A very enjoyable part of my journey as a teacher was a very wide and intensive engagement with language and especially reading. I was teaching at a school with a student population that was struggling with English language. It was required in a New Zealand school setting but was anew language for many of the students, certainly the formal brand required indoors. They had quite adequate vernacular outdoors. English was not a mother tongue for most of them.

Already I have mentioned two key principles without being specific – first, “reading” is a subset of “language” and secondly, success in reading relies heavily on success with language. The language-poor simply do not have the currency to cash in as a reader. So, what do we do about this as children come through school?

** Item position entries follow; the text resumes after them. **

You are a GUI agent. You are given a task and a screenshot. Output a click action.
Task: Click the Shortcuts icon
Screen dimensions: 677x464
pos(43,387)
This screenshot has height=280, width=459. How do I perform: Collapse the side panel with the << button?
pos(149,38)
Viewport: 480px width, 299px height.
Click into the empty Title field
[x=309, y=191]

Above all, if students for whom English is a second language and for others who struggle, the only hope of real success in reading is to ensure that these wonderfully potentially gifted speakers of another language are not in a position of ever using these assets. In short, get cracking at teaching the first/mother languages of the students – those are the language systems their DNA holds captive until unleashed by good teaching and appropriate environments.

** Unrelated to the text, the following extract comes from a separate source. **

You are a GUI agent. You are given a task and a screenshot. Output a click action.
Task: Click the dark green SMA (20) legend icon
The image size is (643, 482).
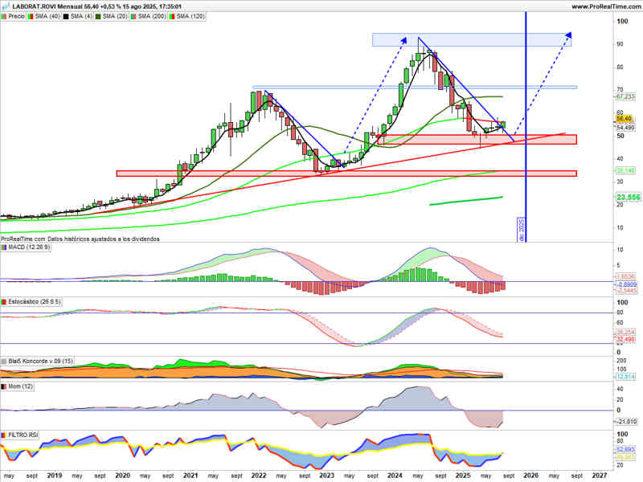[98, 16]

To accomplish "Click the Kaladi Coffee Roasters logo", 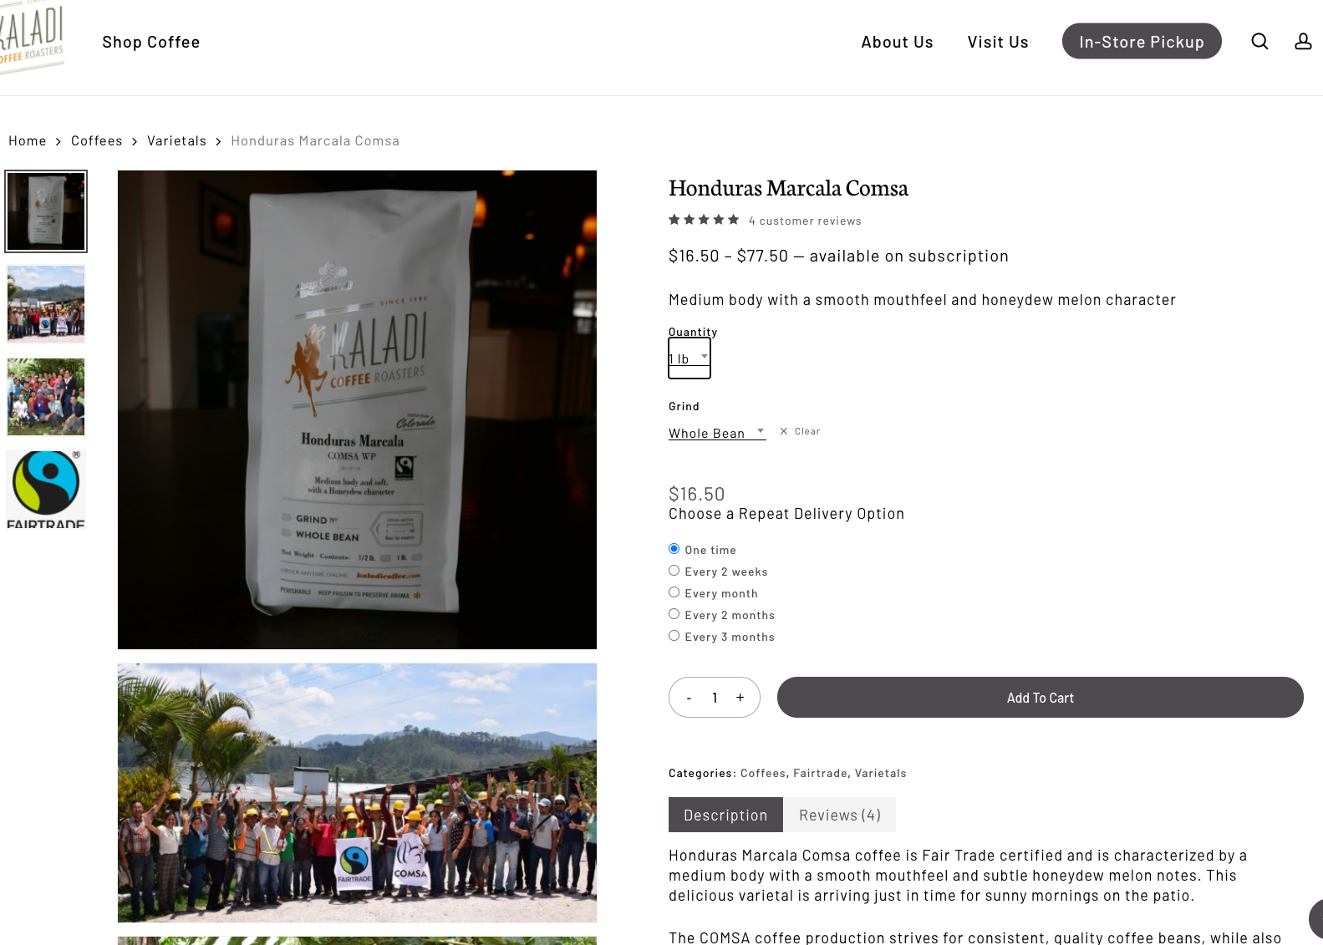I will pos(32,37).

Next is the important principle that “students get meaning from print because they bring meaning to print”. If the materials they are using to learn how language works are alien to the things they hear, the interactions they indulge in, and the nuances and tones do not carry the music of their tunes rather than the sounds and accents of foreign voices, they struggle.

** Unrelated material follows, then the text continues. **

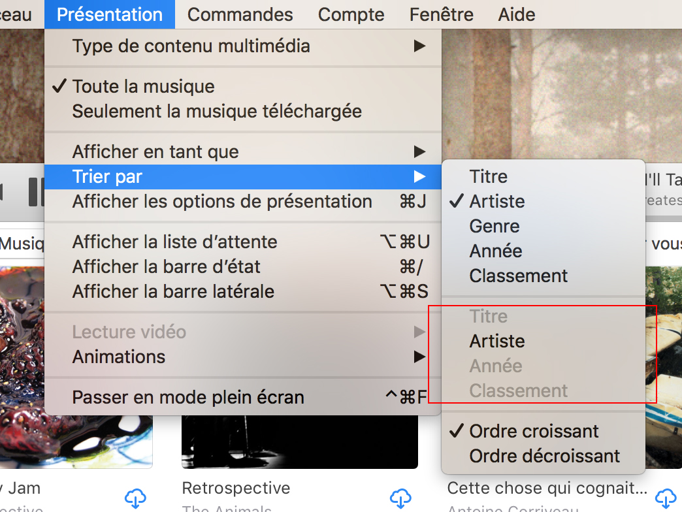Download the Retrospective album via cloud icon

The miracle of watching little ones learn to read is the relatively small period when “the penny drops” – they understand what it is to read. They have skills now at determining how words sound in ways that mean things and as this facility becomes more secure, they get faster and that is the key. They have the appetite to learn to read. Many children do not get the meaning of the material they are using because it is a languorously plodding and slow and boring chore.

Of course, schools then placed barriers in the way. In my childhood they were reading books like the Janet and John series (based on the American Alice and Jerry readers), and then later stories about Daddy flying to Wellington on the Viscount! They were greeted with a vacant stare.

Reading is about connecting words discover worlds that are able to be related to world inhabited by people like the reader.  Adults not being seen to read are not serving young ones well. And learning language skills appropriate to levels higher than the relatively beginning levels I have skipped over in this blog will be the subject of the next blog.